Intellectual Property
- Within the extensive Glyph intellectual property portfolio, which covers a wide range of novel linker chemistries, LYT-300 is specifically covered by four patent families comprising six US patent applications and 16 foreign patent applications as of December 31, 2022, which are co-owned with Monash University or PureTech owned. Any patents to issue from these patent applications are expected to expire in 2039 through 2043, exclusive of possible patent term adjustments or extensions or other forms of exclusivity.

¹ Brexanolone NDA 211371 Multi-disciplinary Review and Evaluation, FDA CDER, 2018.

² Any Anxiety Disorder. (n.d.). National Institute of Mental Health (NIMH). https://www.nimh.nih.gov/health/statistics/any-anxiety-disorder

³ Zachary Steel and others, The global prevalence of common mental disorders: a systematic review and meta-analysis 1980–2013, International Journal of Epidemiology, Volume 43, Issue 2, April 2014, Pages 476–493, https://doi.org/10.1093/ije/dyu038.

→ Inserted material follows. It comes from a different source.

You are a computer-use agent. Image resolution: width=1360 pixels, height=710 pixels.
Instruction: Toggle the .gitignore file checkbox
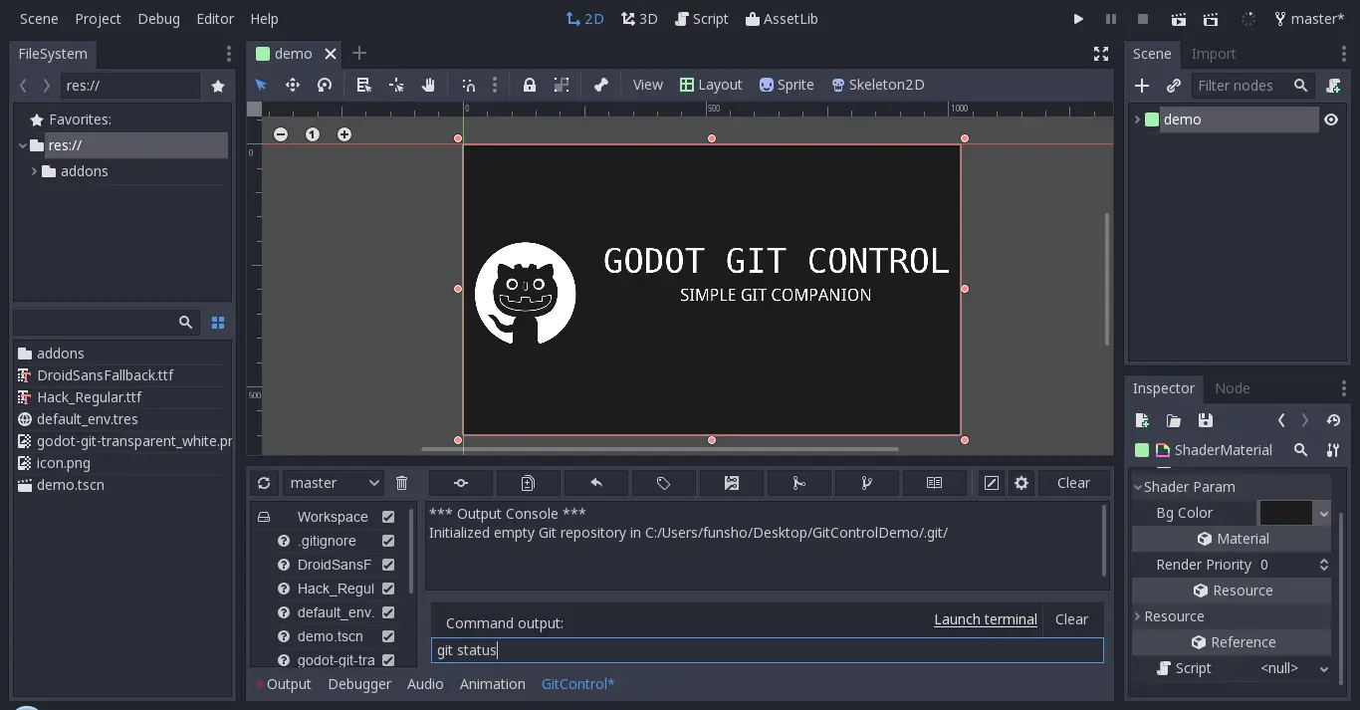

⁴ Schüle, C., Nothdurfter, C., & Rupprecht, R. (2014). The role of allopregnanolone in depression and anxiety. Progress in Neurobiology, 113, 79–87. https://doi.org/10.1016/j.pneurobio.2013.09.003

Allopregnanolone is a positive allosteric modulator of GABA_A receptors that has therapeutic potential across a wide range of neurological and neuropsychological conditions, including anxiety, mood disorders and Fragile X-associated Tremor/ Ataxia Syndrome, though its therapeutic application has been limited due to high first pass metabolism. To overcome this, medicinal chemistry approaches have been applied to synthesize orally bioavailable chemical analogs of allopregnanolone. These oral analogs may have different pharmacological effects than endogenous allopregnanolone and therefore may not capture its full therapeutic potential, though one of them was recently approved in PPD. We believe our Glyph platform should enable us to retain the potency of endogenous allopregnanolone in a more convenient oral form and potentially enable us to unlock the therapeutic potential of allopregnanolone across a range of neurological and neuropsychiatric conditions.